A determination was needed regarding whether or not to incorporate a motion base into the future Marine Corps Advanced Amphibious Assault Vehicle (AAAV) Driver Trainer, and if so, the degrees of freedom (DOF) required to produce an accurate simulation. A force motion base was proposed as an option in the Naval Air Warfare Center Training Systems Division (NAWCTSD) AAAV Front End Analyses and in an industry-generated Systems Functional Specification, however, rationale for the necessity of force motion was not available. The task of determining the necessity for force motion cuing and the DOF required was somewhat formidable because no actual operational vehicle presently exists and only limited models of the vehicle and the environments in which the vehicle will operate are currently available. The end decision to incorporate platform motion into the AAAV Driver Trainers was based on data supplied from a number of sources (e.g., training effectiveness and cost data, historical data such as the Army's experience with the M1/A1 tank, and subject matter expertise). As part of the decision process, it was necessary to use analytic methods to determine the DOF that would be required to meet AAAV driver training objectives.
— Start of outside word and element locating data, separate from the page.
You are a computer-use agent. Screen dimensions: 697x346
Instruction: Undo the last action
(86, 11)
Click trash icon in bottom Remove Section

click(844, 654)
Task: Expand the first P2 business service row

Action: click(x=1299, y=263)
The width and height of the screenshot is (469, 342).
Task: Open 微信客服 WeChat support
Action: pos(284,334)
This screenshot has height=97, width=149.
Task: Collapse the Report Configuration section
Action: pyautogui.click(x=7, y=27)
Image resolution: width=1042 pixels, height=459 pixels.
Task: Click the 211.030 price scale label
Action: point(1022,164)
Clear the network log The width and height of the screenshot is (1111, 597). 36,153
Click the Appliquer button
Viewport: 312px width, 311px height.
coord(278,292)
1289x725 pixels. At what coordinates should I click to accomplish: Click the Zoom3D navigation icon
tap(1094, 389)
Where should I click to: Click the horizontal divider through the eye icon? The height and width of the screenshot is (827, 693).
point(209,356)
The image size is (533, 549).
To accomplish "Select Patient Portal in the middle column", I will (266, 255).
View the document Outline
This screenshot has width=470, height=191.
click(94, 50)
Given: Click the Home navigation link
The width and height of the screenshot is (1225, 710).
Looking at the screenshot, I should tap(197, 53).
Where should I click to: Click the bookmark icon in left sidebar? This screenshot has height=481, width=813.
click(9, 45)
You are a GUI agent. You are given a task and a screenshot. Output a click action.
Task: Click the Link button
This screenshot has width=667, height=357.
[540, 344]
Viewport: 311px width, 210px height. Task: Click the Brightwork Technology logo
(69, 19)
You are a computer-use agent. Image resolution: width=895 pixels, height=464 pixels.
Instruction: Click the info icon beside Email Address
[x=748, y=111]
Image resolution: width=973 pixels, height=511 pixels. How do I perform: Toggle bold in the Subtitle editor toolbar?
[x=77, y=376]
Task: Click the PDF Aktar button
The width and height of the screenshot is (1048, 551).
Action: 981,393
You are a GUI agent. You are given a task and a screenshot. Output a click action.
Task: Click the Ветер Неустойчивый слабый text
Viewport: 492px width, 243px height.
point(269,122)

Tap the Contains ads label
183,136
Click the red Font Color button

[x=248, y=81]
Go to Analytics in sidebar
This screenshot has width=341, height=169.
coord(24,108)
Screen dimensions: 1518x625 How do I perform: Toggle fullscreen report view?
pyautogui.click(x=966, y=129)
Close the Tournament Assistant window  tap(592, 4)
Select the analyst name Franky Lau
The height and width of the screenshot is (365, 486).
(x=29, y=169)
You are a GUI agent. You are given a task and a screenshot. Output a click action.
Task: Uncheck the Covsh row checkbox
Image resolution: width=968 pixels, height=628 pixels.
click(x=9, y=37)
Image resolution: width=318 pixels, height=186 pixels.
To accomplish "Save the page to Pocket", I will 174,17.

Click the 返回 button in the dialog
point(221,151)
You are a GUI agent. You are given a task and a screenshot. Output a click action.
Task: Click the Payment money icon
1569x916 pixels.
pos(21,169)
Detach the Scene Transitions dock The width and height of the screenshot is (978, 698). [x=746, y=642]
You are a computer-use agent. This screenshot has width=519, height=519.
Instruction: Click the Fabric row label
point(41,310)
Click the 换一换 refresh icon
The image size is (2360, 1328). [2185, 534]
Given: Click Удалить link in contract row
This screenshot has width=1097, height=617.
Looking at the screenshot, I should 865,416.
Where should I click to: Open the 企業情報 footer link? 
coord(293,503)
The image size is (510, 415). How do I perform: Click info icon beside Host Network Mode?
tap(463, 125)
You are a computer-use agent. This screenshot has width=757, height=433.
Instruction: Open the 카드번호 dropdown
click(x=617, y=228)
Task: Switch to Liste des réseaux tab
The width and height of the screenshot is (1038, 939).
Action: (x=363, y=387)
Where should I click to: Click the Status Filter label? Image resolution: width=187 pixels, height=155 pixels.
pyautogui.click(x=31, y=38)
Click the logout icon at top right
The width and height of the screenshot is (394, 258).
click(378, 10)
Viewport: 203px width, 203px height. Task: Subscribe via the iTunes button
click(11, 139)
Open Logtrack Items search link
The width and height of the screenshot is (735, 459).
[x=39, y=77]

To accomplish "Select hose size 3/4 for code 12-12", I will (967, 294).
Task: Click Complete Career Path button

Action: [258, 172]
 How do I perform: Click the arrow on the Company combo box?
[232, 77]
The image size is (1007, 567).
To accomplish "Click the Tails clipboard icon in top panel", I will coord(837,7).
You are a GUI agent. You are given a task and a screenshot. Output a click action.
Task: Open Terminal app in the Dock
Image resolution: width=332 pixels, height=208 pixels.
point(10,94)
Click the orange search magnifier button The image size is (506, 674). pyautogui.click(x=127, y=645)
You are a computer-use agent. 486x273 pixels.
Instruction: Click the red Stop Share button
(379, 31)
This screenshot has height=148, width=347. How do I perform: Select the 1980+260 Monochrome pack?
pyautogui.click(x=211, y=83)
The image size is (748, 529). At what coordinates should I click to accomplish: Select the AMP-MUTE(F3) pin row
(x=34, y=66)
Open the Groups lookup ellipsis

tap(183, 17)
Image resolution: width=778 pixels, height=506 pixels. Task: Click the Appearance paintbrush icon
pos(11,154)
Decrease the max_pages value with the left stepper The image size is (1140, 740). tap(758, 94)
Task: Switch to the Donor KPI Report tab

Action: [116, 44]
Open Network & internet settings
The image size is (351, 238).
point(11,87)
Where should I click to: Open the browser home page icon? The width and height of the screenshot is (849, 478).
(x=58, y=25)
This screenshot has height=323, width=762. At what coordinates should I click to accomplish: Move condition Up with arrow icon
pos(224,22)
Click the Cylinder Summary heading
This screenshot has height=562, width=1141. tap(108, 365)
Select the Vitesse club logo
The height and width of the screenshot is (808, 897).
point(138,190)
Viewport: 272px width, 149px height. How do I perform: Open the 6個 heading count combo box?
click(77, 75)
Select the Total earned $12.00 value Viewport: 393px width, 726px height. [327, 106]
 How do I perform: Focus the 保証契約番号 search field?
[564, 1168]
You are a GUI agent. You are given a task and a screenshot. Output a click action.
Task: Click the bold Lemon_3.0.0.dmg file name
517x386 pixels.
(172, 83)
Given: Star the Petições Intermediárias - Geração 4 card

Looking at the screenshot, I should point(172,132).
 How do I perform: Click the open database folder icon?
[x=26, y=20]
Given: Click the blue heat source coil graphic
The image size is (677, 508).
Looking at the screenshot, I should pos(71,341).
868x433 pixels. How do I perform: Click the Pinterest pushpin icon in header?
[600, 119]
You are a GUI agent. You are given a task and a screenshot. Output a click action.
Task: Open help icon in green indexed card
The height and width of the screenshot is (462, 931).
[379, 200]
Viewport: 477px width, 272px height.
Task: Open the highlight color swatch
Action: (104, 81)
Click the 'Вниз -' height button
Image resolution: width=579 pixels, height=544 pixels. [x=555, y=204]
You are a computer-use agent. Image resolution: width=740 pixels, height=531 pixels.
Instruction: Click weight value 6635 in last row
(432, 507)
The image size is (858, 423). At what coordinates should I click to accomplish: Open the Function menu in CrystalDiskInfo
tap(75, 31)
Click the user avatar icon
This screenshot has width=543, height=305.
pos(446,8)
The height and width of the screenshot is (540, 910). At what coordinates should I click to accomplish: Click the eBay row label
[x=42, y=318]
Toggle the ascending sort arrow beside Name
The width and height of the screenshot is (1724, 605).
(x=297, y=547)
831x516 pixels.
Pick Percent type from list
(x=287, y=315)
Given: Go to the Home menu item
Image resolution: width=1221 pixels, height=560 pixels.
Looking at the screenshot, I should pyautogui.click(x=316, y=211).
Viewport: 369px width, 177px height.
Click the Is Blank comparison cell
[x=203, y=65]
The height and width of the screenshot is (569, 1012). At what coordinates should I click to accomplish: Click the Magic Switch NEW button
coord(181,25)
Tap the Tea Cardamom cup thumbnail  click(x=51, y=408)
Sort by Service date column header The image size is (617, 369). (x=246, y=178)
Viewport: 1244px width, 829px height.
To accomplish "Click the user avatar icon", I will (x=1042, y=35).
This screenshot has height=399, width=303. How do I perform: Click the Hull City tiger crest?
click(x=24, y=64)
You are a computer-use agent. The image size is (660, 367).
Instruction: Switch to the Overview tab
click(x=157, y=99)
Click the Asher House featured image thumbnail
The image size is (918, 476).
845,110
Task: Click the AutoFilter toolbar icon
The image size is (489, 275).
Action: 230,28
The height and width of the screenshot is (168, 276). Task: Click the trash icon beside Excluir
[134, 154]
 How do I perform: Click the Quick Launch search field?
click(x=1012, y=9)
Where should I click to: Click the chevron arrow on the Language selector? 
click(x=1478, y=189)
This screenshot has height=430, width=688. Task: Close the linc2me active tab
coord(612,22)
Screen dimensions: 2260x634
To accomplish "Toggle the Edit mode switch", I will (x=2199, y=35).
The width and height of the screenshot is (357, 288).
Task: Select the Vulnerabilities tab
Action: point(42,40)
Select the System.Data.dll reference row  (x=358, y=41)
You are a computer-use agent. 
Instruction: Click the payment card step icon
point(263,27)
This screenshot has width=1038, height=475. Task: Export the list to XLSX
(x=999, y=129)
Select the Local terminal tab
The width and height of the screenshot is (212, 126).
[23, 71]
A survey was developed by the Training Technology Development Branch at NAWCTSD to query members of the AAAV Fleet Project Team regarding the expected salience of motion cues in each of six DOF (i.e., longitudinal, lateral, vertical, roll, pitch, yaw) for specified tasks and environmental conditions. Five enlisted Marines, with considerable experience driving the predecessor Amphibious Assault Vehicle (AAV-7A1), used a 6-point Likert-type scale to rate the intensity of expected motion forces for each of 22 anticipated AAAV training tasks to be performed in both water (sea state 1) and land operations (various surfaces). Survey results indicated that motion forces are expected to be greatest in the longitudinal, vertical, pitch and yaw axes during performance of the specified tasks. A set of decision heuristics, developed for the U.S. Army by Sticha, Singer, Blacksten, Morrison, and Cross (1990), was applied to the survey results to formulate recommendations for motion cuing requirements. The methods used to determine motion requirements for the AAAV Driver Simulator can be applied to any ground vehicle or waterborne craft, and similar results can be expected. The results of the research conducted were not the only factors considered in determining the requirement for motion, but helped to reinforce many assumptions about the need for motion cuing.